FASB proposal would improve hedge accounting, AICPA committee says

Published December 22, 2016

A FASB proposal for targeted improvements to accounting for hedging activities would simplify and improve the current model, according to a comment letter sent by the AICPA Financial Reporting Executive Committee (FinREC). 

In an effort to improve the hedge accounting model, FASB on Sept. 8 issued Proposed Accounting Standards Update, Derivatives and Hedging (Topic 815): Targeted Improvements to Accounting for Hedging Activities

According to FinREC, changes to the current standard are needed because the standard is challenging for reporting entities to apply, and because it is difficult to achieve hedge accounting for financial and nonfinancial risks under the current guidance. 

FinREC wrote that FASB’s proposal would:

  • Improve and simplify the hedge accounting model.
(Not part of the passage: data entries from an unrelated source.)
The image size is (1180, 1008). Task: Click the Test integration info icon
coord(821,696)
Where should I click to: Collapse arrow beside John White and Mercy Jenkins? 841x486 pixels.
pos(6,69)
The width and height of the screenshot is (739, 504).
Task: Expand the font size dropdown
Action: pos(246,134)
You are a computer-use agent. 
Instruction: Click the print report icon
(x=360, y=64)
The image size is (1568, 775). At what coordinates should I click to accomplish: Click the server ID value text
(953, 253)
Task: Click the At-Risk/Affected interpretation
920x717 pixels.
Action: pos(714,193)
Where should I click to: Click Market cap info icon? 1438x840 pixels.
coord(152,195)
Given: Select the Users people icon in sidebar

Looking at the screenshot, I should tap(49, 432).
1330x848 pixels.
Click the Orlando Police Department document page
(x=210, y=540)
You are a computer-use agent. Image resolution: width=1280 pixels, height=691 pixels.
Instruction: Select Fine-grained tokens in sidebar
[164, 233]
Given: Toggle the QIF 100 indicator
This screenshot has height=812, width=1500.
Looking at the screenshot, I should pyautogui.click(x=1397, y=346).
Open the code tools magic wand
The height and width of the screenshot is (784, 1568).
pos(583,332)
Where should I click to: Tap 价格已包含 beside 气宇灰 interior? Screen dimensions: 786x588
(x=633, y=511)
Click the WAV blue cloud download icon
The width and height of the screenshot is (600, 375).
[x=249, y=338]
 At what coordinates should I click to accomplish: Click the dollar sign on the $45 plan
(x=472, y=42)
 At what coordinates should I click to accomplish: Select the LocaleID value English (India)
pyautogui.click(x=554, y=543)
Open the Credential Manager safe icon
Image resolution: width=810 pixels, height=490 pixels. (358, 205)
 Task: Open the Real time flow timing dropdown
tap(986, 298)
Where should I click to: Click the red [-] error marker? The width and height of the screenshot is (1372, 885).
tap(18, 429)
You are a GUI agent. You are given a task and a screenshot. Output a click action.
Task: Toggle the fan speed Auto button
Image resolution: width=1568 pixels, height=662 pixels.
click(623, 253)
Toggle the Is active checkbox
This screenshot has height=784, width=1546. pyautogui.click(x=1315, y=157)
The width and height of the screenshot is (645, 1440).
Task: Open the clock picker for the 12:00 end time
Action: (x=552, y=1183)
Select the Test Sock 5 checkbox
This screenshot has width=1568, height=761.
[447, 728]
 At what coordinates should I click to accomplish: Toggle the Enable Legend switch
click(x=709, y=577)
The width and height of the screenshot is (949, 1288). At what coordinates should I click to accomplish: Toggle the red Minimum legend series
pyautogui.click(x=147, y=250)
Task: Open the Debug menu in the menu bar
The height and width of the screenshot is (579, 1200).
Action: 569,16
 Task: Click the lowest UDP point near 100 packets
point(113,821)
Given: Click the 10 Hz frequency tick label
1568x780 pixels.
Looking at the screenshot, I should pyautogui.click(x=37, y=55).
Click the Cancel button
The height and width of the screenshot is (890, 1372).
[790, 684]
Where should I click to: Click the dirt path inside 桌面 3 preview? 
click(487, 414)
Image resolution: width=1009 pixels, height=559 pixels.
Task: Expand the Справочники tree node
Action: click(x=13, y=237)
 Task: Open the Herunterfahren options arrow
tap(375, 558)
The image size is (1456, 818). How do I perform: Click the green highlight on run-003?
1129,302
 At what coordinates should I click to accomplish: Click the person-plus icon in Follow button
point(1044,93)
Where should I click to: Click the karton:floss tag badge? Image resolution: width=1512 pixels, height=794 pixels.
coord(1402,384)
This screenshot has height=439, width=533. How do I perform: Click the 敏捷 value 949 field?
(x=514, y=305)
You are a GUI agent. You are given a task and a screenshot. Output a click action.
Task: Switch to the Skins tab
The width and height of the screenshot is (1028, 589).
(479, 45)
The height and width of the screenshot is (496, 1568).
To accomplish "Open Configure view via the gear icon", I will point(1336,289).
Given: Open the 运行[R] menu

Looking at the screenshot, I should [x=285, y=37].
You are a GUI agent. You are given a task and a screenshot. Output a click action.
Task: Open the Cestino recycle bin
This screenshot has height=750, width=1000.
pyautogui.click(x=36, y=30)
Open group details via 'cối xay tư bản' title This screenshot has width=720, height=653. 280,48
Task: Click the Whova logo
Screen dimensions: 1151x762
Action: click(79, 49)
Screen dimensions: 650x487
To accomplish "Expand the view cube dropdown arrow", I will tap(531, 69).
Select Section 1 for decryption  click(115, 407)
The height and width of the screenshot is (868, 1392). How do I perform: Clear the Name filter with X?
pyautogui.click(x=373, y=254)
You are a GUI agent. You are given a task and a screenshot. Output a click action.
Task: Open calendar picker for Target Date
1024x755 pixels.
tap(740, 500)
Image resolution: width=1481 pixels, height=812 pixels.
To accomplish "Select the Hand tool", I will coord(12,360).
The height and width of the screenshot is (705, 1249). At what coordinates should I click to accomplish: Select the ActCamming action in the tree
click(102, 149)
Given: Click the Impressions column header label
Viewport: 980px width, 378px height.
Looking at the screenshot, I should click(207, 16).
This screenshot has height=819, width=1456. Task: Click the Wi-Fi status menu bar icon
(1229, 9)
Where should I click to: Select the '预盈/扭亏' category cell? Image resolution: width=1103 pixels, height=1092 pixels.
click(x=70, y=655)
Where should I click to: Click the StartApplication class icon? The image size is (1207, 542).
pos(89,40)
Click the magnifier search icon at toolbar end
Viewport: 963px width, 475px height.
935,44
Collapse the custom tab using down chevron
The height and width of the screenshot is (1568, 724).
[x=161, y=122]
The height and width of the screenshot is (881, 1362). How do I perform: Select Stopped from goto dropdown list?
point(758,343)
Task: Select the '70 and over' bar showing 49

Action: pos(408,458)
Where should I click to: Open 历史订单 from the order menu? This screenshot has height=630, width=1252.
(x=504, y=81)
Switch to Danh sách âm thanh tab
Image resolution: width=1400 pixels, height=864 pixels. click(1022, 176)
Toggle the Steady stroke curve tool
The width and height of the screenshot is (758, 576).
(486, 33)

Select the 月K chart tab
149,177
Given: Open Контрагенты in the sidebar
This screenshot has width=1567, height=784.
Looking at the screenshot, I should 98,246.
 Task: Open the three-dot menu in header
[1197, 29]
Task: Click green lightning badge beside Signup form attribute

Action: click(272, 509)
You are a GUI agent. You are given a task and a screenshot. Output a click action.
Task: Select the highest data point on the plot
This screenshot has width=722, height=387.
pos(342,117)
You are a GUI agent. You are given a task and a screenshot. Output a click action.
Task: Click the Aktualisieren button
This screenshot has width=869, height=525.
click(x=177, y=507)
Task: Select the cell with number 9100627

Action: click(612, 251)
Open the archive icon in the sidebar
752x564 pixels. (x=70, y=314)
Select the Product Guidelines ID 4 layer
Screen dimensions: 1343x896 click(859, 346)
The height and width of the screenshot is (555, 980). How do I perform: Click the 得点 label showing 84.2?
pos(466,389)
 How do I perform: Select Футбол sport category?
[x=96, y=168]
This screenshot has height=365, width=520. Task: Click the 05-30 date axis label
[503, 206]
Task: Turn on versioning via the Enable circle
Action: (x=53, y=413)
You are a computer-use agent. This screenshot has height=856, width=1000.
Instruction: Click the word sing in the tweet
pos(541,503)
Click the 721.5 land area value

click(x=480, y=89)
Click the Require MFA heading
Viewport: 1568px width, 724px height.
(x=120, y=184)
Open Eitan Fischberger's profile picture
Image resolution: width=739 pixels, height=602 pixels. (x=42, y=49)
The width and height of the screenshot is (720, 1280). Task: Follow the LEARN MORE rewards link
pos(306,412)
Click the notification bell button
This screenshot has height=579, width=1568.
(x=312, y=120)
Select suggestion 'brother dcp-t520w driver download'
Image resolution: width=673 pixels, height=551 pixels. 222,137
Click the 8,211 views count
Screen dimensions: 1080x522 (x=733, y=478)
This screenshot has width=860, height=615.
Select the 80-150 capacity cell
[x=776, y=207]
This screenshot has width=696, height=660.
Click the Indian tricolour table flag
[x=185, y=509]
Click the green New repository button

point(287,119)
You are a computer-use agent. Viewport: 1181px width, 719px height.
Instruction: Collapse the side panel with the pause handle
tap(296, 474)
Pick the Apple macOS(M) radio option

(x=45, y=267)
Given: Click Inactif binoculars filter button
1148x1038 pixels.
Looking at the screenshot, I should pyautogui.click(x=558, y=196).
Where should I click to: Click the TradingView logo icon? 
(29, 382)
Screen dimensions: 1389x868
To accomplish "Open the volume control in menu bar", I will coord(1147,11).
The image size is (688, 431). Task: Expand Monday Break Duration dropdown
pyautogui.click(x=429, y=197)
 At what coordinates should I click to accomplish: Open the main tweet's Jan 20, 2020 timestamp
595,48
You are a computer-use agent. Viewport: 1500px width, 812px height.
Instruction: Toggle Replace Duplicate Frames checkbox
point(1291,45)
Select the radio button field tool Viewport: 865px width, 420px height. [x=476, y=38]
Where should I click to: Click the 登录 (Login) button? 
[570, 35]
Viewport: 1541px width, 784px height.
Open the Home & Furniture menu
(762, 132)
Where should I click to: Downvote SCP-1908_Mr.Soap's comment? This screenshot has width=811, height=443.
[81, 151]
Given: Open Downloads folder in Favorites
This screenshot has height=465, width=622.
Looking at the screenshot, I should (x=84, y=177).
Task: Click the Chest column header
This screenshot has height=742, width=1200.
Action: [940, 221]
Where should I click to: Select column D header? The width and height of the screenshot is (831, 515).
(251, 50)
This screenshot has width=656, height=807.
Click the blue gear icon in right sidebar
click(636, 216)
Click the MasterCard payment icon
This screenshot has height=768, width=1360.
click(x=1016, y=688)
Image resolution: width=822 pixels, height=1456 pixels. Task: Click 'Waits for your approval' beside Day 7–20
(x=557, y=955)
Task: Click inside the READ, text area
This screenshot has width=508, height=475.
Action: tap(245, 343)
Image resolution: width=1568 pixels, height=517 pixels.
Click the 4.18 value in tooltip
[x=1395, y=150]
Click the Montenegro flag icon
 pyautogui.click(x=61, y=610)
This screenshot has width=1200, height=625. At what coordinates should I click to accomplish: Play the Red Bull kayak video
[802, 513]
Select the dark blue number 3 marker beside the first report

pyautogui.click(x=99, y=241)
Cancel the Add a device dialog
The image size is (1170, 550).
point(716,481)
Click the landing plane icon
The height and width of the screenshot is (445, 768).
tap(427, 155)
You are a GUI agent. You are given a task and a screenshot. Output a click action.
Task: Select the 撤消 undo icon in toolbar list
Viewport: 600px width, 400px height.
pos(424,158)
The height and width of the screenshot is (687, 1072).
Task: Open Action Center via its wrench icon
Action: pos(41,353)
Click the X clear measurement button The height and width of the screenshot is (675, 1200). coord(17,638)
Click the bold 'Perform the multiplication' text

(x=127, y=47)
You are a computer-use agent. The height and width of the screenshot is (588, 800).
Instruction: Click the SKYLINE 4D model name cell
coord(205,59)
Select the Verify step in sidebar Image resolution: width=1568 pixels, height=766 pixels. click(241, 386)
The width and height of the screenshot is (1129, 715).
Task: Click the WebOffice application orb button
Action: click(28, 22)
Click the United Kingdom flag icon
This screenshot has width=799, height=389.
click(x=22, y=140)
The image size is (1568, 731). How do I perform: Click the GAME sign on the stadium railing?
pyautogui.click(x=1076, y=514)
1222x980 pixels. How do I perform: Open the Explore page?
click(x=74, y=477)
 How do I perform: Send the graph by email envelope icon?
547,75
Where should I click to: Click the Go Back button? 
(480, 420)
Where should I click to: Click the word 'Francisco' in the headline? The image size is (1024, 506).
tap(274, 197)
  • Better reflect the economics of risk management activities.

  • Ease hedge documentation requirements.

    The current proposal also addresses many of the concerns FinREC raised in a comment letter responding to a previous proposal FASB issued in 2010. 

    FinREC did question some of the items in the new proposal, including:

  • FASB’s decision to prohibit entities from using the benchmark rate component of the contractual coupon cash flows to calculate the change in the hedged item’s fair value attributable to changes in the benchmark interest rate when the current market yield of the hedged item is less than the benchmark interest rate at the inception of the hedge. “The board’s reasons for imposing this limitation are not clear to us,” FinREC wrote.

  • FinREC believes FASB has an opportunity to simplify and improve the guidance regarding the implications of missed forecasts and whether they should be considered as contributing to a pattern of such activity.

    A disclosure that would describe quantitative hedge accounting goals that an entity sets when developing its hedge accounting objectives and strategies—and whether it met those goals. FinREC wrote that this disclosure would be onerous for entities that have multiple types of hedges and varying objectives and strategies.